Page text:
>> start

Amazingly, you can replicate RAND in Mac Excel because it appears that Mac Excel VBA and core Excel.exe use different coercion rules! We ignore Mac Excel in the remainder of this document because its RAND function, though slightly different, behaves similarly to its Windows cousin.
From Windows Excel, open the workbook RAND.xls.
The workbook demonstrates two important facts:
1. Excel’s RAND cannot be replicated from within a spreadsheet.
2. Excel’s RAND can be replicated by Visual Basic.
Open the RANDBehavior.xls workbook.
Had Microsoft coded the RAND LCG so that it exactly computed the next value without any precision error, then RAND would behave as expected. The Testing sheet shows that, by using the Decimal data type, you can compute the next value exactly.
The Exact sheet shows that its period would be exactly 1,000,000 (as reported in Microsoft’s documentation, “This formula will provide up to 1 million different numbers.” (KB Article 86523). The successive pairs test would show that there are just two lines in the 0.7 to 0.7001 interval visited by this LCG.
We did not bother to subject this LCG to the DIEHARD battery of tests because it seems rather obvious that it would fail spectacularly. Moreover, this is not what Excel’s RAND is actually doing.
In fact, Excel’s RAND is not simply 9821*x-1 + 0.211327 because of floating-point computer arithmetic issues and the data type used. So what are the properties of an algorithm that could be called “9821*x-1 + 0.211327 with some floating-point precision error propagating through each iteration?”
First, the exact period cannot be determined via numerical testing. RAND simply doesn’t revisit a number even after running for a week. The fact that it that has a long (of unknown length) period is not enough to make it a good RNG. The Double sheet shows that it suffers from the same high-order structure in the successive-pairs test as the pure LCG 9821*x-1 + 0.211327.

>> end

Given data:

>> start

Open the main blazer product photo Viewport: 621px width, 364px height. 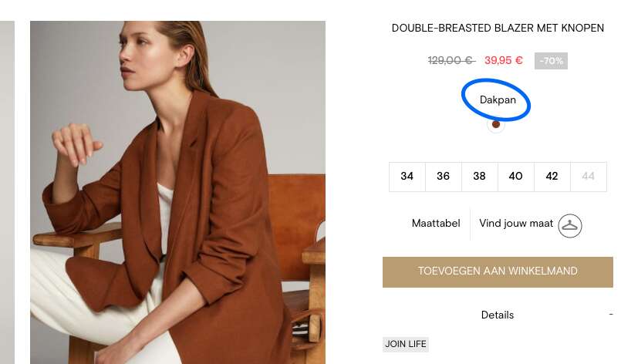click(x=178, y=193)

>> end

Stated goal 1:
In the Excel RAND text, what period would the exactly computed LCG have according to the Exact sheet?
Stated goal 2:
Write a continuation of the Excel RAND text, picking up after its last sentence.

Final answer 1:
Exactly 1,000,000.

Final answer 2:
Pierre L’Ecuyer concludes a paper on testing various RNGs with a warning and advice:
Do not trust the random number generators provided in popular commercial software such as Excel, Visual Basic, etc, for serious applications. Some of these RNGs give totally wrong answers for the two simple simulation problems considered in this paper. Much better RNG tools are now available, as we have just explained in this paper. Use them. If reliable RNGs are not available in your favorite software products, tell the vendors and insist that this is a very important issue. An expensive house built on shaky foundations is a shaky house. This applies to expensive simulations as well.[1]
2. Excel2003 RAND
With the release of Excel2003 in October of that year, Microsoft Corporation coded a new RAND function. They went with Wichman and Hill’s AS 183 three-stream RNG (1982) and documented the routine in the Knowledge Base with article title, “Excel Statistical Functions RAND” (KB 828795).
As the documentation explains,
the RAND function in earlier versions of Excel used a pseudo-random number generation algorithm whose performance on standard tests of randomness was not sufficient. Although this is likely to affect only those users who have to make a large number of calls to RAND, such as a million or more, and not to be a concern for almost every user, the pseudo-random number generation algorithm that is described here was implemented for Excel 2003. It passes the same battery of standard tests.
The battery of tests is named Diehard (see note 1). The algorithm that is implemented in Excel 2003 was developed by B.A. Wichman and I.D. Hill (see note 2 and note 3). This random number generator is also used in the RAT-STATS software package that is provided by the Office of the Inspector General, U.S. Department of Health and Human Services. It has been shown by Rotz et al (see note 4) to pass the DIEHARD tests and additional tests developed by the National Institute of Standards and Technology (NIST, formerly National Bureau of Standards).
See More Information in KB 828795
Unfortunately, within days of the release, word got out about a bug in the new RAND. The new RAND, as implemented in Excel2003, yields negative numbers.
If you have the original release of Excel2003, you can replicate this behavior by opening Excel2003RANDBug.xls. Instructions are provided that show you how to generate negative numbers with RAND.
On January 29, 2004, Microsoft released a Hotfix Package that corrects the problem. The bug and a link to the patch are available in KB 834520.
We have not tested Excel2003 RAND (either the original or patched versions) as of this writing, but, needless to say, this behavior does not inspire confidence. We continue to recommend using our implementation of FMRG via the RANDOM() function.
3. Barreto/Howland’s Implementation of FMRG
The RANDOM() function in the MCSim add-in and which is used in many of our workbooks is entirely based on Deng, Lih-Yuan and Dennis K. J. Lin, (2000) “Random Number Generation for the New Century,” The American Statistician, 54(2):145-150.
We used the Currency data type as our long integer data type because it is longer than a Long and meets the requirements of the algorithm. The CurrencyDoc sheet in the workbook RANDOM.xls explains how this data type can be used to “fake” a 64-bit integer in Visual Basic.
By placing the code in the auto_open subroutine, Excel executes the code whenever the workbook (or add-in) is opened. The macros that call FMRG are included below.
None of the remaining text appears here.